Microsoft a annoncé la fermeture, en mai, de la première plate-forme à avoir permis la téléphonie par Internet il y a vingt ans. Une page de l’histoire du web se tourne avec la disparition de ce géant dépassé par une concurrence féroce et les nouveaux usages.
Le cimetière des technologies autrefois révolutionnaires se remplit encore. « À partir de mai 2025, Skype ne sera plus disponible », a annoncé Microsoft dans un message sur son compte X (ex-Twitter). « Dans les prochains jours, vous pouvez vous inscrire sur la version gratuite de Microsoft Teams avec votre compte Skype pour rester connecté à vos conversations et vos contacts », précise le géant américain.
Pionnier dans les appels via Internet, Skype rejoint les autres logiciels marquants du début de l’Internet haut débit : MSN Messenger ou les plates-formes de téléchargement eMule ou Kazaa. C’est d’ailleurs en utilisant la technologie « peer-to-peer » de ces logiciels que les fondateurs scandinaves de Skype – Niklas Zennström et Janus Friis – mettent au point un service de téléphonie entièrement numérisé. Objectif : proposer une alternative fiable et moins chère que les appels, notamment internationaux, passés sur des lignes fixes analogiques.
Un succès fulgurant en 2003
« Ils étaient précurseurs dans la VoIP (protocole voix sur IP) en traduisant la voix en paquets de données à envoyer via Internet grâce à leur propre technologie et une qualité audio rapidement devenue le standard à l’époque », éclaire Nawfal Sikal, directeur technique de Private Discuss, une solution française de visioconférence sécurisée.

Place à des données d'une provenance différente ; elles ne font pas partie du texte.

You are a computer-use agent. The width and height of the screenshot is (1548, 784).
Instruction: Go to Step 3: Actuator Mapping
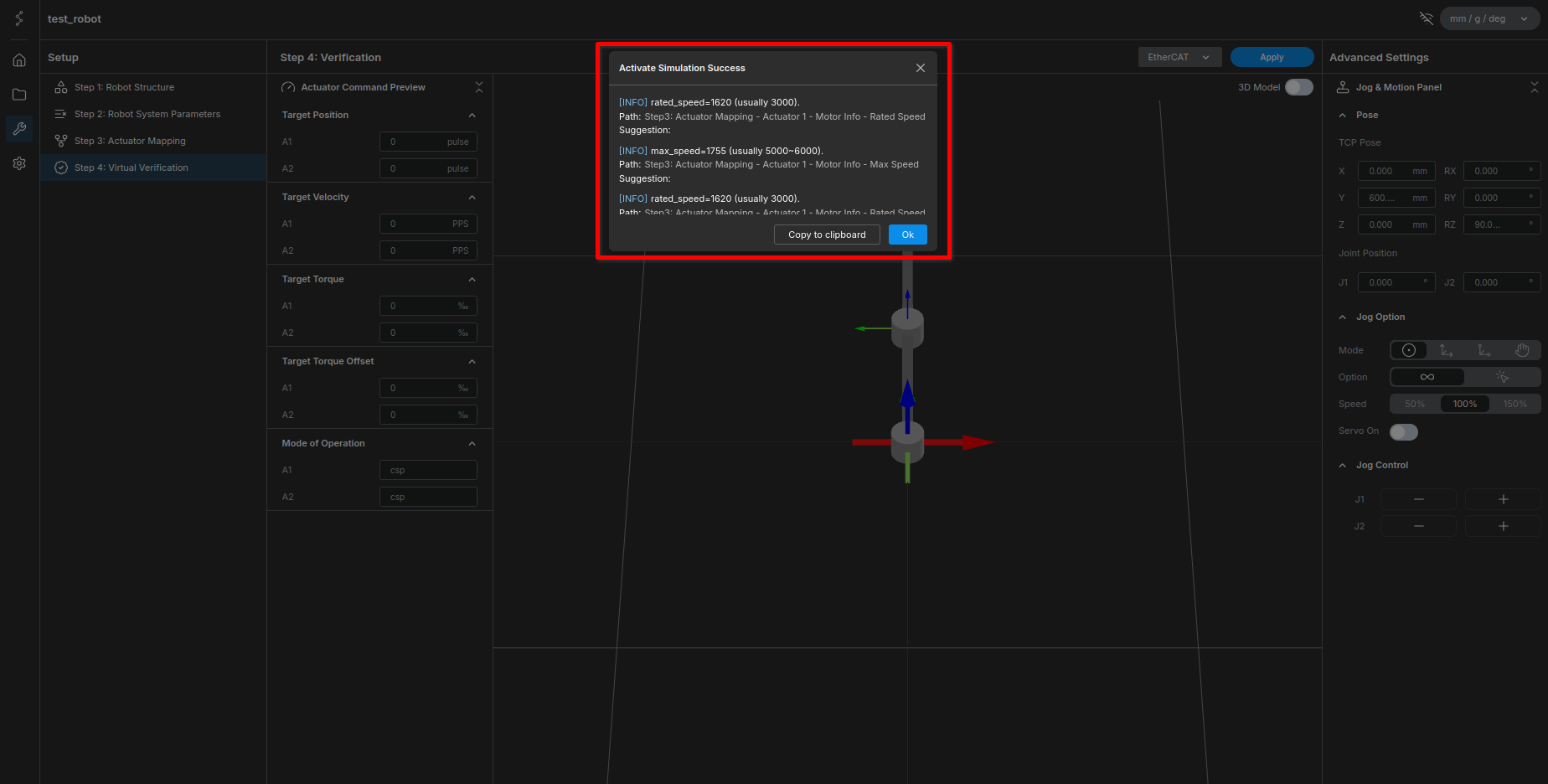click(130, 141)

Basée en Estonie pour son développement, la start-up part à la conquête du monde avec cet outil de communication gratuit et facile à télécharger. Une première version grand public sort en août 2003 avec une courbe d’adoption exponentielle. En 2005, Skype ajoute les appels vidéo, toujours gratuits, avec un autre titulaire d’un compte Skype.
Avec son modèle économique fragile, un peu de publicité, la jeune pousse devient la cible des géants de la tech. La plate-forme de vente en ligne eBay la rachète pour 2,6 milliards de dollars – un record à l’époque – puis la revend à la société de capital-investissement Silver Lake Partners. Moins de deux ans plus tard, Microsoft débourse 8,5 milliards de dollars pour l’intégrer à Windows Live Messenger (ex-MSN).
À son apogée, en 2016, Skype comptait environ 300 millions d’utilisateurs dans le monde. Mais la concurrence montait discrètement en puissance. Rachetée par Facebook, l’application de messageries WhatsApp ajoute les appels téléphoniques alors que les télécommunications migrent de l’ordinateur au smartphone.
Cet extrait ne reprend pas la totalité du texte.